Galantino lascia il M5S e passa a Fratelli d’Italia: “Il taglio dei parlamentari è propaganda”

Il deputato ha deciso di lasciare il partito con cui era stato eletto in Parlamento.

Ieri, martedì 8 ottobre, il deputato Davide Galantino ha annunciato il suo passaggio dal MoVimento 5 Stelle a Fratelli d’Italia durante la discussione sul taglio dei parlamentari.

Galantino ha accusato il M5S di avere fatto propaganda perché la riforma in realtà determinerebbe un risparmio dello 0,007% della spesa pubblica.

Galantino, nato nel 1979 a Canosa di Puglia, ha anche spiegato che Camera e Senato, Ministeri e Regioni continueranno ad avere le figure più onerose, compreso il portavoce del premier che prende 170mila euro l’anno.

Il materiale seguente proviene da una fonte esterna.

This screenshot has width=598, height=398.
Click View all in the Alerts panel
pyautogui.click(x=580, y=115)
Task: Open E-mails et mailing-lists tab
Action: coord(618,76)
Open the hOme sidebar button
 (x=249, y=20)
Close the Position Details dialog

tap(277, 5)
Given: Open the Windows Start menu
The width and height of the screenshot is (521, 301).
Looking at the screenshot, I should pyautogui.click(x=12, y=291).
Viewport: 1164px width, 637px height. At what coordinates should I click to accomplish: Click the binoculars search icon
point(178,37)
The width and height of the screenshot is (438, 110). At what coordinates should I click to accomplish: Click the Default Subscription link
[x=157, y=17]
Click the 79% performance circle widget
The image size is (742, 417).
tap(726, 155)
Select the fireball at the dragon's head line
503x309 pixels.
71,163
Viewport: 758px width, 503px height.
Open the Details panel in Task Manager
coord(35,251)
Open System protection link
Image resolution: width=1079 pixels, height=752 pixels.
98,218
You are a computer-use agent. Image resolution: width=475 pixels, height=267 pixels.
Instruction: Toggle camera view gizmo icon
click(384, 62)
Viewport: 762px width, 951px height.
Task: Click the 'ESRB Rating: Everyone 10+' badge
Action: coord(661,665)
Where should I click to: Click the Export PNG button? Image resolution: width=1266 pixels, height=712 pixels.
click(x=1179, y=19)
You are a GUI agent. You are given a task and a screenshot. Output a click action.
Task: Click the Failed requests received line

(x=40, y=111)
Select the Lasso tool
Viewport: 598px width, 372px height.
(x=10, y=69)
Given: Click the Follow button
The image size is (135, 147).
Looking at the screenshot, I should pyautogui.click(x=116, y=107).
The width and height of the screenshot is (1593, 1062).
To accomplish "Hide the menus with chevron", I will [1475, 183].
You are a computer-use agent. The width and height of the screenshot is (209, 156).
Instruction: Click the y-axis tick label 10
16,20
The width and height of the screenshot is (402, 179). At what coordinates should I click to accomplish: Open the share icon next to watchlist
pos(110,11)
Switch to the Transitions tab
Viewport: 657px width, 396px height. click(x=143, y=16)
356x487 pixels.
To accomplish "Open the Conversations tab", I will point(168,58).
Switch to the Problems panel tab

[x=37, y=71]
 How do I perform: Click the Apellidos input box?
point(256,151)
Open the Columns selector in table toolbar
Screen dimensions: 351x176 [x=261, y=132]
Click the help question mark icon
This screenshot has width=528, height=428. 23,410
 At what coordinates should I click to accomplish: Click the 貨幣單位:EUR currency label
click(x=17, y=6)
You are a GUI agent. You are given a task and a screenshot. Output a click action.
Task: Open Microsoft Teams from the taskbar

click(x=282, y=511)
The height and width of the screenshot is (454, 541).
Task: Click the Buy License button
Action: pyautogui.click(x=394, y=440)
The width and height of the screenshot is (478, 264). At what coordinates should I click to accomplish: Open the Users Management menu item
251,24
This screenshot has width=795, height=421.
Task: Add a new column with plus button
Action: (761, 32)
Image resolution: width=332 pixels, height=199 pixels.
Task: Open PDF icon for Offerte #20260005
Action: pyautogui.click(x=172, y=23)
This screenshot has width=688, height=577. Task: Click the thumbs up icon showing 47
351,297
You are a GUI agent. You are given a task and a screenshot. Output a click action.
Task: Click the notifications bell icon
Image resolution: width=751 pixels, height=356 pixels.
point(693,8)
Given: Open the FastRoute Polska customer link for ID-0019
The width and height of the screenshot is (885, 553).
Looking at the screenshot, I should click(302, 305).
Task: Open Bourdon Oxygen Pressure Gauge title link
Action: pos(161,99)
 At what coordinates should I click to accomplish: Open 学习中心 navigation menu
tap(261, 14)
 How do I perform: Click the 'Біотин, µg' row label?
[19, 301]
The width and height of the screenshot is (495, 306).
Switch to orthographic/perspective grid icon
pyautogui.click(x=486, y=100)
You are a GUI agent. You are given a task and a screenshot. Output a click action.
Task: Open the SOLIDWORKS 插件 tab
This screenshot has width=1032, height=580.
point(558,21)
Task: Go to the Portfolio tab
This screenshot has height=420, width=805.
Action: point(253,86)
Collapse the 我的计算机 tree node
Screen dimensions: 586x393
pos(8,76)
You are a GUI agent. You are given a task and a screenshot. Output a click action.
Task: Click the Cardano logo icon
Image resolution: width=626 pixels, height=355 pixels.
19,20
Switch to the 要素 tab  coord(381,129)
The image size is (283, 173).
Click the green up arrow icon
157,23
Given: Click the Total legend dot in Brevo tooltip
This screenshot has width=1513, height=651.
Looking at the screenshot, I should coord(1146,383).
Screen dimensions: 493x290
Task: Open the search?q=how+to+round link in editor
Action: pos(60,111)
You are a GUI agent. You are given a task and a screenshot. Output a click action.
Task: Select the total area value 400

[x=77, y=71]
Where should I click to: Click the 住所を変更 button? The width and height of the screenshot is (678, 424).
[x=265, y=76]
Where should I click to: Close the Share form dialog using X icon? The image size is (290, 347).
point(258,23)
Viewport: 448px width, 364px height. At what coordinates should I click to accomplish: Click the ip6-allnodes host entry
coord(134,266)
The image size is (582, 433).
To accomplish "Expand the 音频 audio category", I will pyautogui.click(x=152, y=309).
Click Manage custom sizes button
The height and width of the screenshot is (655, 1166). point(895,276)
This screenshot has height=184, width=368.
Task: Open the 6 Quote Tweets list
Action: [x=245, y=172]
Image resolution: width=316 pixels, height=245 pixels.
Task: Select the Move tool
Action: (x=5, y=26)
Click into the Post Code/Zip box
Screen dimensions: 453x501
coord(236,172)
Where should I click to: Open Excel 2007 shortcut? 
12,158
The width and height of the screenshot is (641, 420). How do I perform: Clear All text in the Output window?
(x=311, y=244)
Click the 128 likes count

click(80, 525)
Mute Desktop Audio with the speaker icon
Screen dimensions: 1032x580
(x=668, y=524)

Il neo deputato del partito di Giorgia Meloni, inoltre, ha affermato che non si trovano i soldi per pagare gli straordinari delle forze dell’ordine e le auto blu, aggiungendo che il reddito di cittadinanza è uno spreco di denaro.

Galantino, però, ha votato ugalmente la riforma con lo scopo di mandare a casa quelli che avevano promesso di cambiare l’Italia ma non lo hanno fatto.

Galantino segue così Walter Rizzetto che ha deciso di prendere la stessa strada.

Già a settembre il deputato aveva affermato: “È vero, ho sempre votato a destra, credendo nei valori della nazione, da buon militare quale sono. E ora sui temi mi sento molto vicino a Fratelli d’Italia“.